**DESCRIPTION OF THE TASK**
Return verbatim every line of the records, from the line containing "has width=991, height=570." down to the line containing "at (1431, 1014).", with both of those lines included.

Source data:

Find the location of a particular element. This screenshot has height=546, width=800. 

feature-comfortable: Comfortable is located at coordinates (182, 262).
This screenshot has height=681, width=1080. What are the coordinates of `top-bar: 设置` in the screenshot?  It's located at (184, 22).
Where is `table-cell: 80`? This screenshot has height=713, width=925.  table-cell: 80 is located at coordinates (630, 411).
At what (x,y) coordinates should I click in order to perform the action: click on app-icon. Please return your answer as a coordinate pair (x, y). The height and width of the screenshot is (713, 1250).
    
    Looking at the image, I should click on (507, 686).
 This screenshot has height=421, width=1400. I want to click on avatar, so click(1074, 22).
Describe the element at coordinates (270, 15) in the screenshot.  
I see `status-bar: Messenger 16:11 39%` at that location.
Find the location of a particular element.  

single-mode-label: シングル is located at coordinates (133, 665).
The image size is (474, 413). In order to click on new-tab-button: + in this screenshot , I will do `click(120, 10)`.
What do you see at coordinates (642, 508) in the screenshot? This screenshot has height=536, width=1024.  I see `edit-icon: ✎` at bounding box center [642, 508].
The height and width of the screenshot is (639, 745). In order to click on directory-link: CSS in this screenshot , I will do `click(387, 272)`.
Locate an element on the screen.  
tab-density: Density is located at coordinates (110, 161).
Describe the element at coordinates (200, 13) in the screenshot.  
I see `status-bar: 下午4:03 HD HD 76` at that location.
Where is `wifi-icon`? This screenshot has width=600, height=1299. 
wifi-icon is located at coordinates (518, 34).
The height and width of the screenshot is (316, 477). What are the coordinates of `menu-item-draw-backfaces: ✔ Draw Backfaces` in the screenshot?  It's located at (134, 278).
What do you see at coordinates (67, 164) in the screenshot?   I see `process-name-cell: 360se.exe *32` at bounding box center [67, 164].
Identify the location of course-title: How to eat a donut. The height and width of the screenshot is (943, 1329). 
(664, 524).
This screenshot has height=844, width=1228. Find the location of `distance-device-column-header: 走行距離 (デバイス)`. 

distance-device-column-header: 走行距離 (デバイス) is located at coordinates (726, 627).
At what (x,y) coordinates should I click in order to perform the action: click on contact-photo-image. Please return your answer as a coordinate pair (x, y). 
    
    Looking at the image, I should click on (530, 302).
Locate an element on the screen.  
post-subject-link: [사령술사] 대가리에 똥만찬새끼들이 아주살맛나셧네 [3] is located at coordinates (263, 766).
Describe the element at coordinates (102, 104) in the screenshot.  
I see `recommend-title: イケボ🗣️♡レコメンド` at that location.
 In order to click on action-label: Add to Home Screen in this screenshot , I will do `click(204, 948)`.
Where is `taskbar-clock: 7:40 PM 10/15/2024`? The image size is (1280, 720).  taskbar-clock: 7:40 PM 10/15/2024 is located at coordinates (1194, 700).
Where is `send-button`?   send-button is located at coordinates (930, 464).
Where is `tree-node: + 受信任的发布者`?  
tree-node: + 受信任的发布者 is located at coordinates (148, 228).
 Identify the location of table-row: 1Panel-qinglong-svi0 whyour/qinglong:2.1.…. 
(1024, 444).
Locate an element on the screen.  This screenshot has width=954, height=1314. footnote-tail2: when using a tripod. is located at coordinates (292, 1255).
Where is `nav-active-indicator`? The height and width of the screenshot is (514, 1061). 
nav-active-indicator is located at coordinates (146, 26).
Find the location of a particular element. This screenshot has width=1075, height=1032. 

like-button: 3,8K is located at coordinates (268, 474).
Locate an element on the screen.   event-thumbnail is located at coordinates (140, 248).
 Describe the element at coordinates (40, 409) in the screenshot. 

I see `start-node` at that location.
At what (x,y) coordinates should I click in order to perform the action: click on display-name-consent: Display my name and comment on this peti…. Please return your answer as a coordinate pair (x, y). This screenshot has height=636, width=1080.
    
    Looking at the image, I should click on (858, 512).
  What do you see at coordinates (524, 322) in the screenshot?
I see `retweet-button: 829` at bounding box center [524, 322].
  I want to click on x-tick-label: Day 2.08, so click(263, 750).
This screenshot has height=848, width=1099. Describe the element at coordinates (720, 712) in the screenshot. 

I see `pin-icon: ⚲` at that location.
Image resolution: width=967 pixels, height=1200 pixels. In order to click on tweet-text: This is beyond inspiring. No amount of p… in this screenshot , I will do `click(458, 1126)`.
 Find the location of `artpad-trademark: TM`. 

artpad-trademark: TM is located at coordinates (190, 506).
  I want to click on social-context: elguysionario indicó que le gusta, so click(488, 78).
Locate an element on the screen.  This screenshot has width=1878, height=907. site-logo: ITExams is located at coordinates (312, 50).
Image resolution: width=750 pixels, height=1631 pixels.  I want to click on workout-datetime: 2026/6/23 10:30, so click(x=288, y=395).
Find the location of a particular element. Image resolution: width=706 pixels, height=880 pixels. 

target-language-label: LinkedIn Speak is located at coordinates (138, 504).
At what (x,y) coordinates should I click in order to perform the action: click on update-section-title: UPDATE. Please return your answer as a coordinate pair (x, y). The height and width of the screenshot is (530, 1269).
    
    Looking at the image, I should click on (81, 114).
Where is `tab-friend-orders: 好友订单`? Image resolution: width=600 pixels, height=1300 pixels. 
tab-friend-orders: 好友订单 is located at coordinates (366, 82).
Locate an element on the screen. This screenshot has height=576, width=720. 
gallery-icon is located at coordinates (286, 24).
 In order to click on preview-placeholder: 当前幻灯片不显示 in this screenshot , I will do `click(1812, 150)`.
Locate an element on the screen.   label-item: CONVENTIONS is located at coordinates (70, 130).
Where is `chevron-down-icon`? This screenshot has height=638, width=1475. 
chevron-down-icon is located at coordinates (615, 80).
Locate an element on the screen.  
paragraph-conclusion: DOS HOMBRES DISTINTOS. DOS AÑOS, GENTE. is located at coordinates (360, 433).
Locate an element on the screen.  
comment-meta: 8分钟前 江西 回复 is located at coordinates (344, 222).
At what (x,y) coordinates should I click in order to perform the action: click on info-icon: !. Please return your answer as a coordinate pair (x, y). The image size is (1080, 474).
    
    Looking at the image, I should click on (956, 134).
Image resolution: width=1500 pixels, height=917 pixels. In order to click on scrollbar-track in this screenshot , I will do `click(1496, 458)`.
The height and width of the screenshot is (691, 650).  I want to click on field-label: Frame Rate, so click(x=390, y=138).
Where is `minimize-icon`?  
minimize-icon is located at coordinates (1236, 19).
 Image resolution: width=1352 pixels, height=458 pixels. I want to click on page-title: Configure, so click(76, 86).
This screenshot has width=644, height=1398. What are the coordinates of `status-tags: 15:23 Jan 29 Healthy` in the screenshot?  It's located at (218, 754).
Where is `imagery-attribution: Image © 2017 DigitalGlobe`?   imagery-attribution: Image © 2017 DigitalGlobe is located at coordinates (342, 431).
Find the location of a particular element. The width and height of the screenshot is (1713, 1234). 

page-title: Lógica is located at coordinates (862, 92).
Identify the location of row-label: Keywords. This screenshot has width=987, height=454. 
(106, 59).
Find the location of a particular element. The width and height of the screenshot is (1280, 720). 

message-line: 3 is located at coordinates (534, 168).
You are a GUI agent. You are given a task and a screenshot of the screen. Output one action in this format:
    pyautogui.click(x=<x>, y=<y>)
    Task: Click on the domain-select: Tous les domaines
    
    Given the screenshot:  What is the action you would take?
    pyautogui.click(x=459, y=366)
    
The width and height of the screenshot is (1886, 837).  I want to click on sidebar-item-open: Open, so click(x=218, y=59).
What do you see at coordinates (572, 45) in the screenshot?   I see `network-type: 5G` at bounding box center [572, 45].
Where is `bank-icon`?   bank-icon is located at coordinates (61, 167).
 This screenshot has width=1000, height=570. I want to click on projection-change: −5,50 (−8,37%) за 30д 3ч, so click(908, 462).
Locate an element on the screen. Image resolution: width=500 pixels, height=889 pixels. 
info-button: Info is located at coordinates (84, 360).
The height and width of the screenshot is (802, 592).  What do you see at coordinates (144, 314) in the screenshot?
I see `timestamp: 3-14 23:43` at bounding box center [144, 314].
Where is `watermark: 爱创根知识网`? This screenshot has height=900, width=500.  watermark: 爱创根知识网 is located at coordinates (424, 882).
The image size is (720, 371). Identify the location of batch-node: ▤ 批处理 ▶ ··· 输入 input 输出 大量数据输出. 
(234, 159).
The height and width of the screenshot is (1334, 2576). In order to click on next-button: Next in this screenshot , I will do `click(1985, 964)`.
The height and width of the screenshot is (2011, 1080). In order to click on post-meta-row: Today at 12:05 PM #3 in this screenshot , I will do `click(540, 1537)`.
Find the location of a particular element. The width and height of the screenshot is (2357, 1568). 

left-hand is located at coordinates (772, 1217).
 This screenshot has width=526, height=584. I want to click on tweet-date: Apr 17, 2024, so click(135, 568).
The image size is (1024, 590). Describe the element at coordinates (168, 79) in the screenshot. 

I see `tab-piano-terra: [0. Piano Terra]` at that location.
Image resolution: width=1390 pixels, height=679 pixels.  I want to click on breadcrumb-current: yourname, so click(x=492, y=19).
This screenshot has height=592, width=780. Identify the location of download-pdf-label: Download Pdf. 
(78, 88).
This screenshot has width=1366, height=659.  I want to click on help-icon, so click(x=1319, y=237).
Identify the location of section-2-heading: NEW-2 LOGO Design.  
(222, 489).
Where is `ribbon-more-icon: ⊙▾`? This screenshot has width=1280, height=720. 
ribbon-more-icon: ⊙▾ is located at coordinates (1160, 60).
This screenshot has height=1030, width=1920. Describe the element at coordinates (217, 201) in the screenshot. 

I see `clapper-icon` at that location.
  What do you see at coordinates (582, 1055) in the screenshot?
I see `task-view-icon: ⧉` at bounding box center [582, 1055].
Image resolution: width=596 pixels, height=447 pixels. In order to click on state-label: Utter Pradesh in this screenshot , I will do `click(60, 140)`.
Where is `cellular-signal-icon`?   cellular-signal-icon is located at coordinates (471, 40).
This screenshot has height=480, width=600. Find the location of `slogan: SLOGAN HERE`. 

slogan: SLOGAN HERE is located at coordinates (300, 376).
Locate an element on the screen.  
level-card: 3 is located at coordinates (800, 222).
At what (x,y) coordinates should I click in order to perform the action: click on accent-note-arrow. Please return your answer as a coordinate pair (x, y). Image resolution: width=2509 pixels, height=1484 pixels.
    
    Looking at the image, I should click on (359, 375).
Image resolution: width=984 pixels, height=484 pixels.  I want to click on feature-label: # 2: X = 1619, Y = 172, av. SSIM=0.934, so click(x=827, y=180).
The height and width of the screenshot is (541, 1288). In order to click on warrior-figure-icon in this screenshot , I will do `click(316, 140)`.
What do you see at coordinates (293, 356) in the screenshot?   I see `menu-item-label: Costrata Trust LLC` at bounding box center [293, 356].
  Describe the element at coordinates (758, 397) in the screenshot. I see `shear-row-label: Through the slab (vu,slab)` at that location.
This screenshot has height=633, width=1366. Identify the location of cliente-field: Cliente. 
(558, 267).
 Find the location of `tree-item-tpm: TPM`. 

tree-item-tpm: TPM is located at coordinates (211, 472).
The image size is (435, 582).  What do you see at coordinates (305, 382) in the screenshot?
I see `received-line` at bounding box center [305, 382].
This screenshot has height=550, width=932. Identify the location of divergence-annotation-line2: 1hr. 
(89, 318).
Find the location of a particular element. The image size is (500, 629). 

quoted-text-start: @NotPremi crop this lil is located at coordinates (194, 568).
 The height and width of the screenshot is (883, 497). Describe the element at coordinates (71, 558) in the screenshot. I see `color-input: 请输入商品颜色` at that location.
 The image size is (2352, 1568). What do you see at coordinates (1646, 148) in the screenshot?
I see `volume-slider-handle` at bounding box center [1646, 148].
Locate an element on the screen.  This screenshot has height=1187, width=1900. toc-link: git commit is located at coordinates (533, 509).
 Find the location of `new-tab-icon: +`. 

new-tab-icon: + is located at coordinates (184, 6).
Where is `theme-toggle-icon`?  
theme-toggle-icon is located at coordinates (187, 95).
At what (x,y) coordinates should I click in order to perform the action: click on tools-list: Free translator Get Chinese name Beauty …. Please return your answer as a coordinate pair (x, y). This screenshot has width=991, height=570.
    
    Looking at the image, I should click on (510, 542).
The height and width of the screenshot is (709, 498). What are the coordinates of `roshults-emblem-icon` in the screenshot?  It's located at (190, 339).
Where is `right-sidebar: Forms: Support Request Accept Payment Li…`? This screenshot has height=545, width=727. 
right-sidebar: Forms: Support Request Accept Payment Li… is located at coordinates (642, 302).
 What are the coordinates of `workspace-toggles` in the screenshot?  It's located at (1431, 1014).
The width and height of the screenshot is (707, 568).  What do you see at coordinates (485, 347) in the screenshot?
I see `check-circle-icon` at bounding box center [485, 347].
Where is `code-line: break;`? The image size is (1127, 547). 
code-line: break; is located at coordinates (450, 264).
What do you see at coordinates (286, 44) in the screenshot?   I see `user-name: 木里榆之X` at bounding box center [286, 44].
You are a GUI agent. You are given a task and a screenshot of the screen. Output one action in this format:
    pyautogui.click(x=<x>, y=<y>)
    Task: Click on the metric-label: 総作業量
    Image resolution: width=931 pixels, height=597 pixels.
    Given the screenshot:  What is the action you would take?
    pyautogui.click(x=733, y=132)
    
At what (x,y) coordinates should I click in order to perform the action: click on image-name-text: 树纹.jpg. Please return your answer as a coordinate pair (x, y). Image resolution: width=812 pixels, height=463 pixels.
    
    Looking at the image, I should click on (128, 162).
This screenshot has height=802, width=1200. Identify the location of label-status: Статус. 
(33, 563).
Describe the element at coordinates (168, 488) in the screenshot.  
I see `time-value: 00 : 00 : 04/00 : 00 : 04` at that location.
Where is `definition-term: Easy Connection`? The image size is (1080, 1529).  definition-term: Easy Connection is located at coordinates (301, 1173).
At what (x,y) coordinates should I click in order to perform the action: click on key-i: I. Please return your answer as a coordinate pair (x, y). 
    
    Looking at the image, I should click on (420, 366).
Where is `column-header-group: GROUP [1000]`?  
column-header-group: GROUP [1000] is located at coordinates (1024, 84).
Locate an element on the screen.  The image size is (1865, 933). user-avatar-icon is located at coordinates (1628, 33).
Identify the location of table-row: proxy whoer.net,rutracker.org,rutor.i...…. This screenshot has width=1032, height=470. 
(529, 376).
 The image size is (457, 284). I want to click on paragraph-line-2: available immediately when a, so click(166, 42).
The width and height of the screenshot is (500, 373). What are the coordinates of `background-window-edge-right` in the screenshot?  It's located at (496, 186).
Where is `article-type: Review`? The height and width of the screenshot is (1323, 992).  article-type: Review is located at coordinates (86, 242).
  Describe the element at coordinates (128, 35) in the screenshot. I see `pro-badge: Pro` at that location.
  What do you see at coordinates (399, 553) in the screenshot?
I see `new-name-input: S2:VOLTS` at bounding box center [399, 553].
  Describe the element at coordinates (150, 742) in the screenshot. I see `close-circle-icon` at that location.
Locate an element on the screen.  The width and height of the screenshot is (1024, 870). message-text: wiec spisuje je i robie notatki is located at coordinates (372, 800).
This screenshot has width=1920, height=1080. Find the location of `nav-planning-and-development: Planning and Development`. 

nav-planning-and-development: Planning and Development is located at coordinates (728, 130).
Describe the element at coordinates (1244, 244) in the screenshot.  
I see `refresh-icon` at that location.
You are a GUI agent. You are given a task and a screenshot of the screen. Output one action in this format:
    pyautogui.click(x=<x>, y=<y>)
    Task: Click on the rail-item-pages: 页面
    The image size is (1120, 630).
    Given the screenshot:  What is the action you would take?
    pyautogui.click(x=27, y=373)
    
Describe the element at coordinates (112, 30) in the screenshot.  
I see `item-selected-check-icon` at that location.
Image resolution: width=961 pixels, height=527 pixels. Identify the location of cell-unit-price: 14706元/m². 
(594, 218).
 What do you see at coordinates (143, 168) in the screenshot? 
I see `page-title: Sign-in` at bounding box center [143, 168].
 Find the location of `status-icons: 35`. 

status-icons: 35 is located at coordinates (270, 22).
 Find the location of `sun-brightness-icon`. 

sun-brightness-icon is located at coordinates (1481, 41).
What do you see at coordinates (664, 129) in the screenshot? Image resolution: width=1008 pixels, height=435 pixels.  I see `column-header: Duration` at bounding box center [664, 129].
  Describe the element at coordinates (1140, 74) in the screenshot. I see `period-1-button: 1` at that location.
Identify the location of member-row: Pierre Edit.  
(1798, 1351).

**SOLUTION TO THIS EXERCISE**
At what (x,y) coordinates should I click in order to perform the action: click on tools-list: Free translator Get Chinese name Beauty …. Please return your answer as a coordinate pair (x, y). This screenshot has width=991, height=570.
    
    Looking at the image, I should click on (510, 542).
The height and width of the screenshot is (709, 498). What are the coordinates of `roshults-emblem-icon` in the screenshot?  It's located at (190, 339).
Where is `right-sidebar: Forms: Support Request Accept Payment Li…`? This screenshot has height=545, width=727. 
right-sidebar: Forms: Support Request Accept Payment Li… is located at coordinates (642, 302).
 What are the coordinates of `workspace-toggles` in the screenshot?  It's located at (1431, 1014).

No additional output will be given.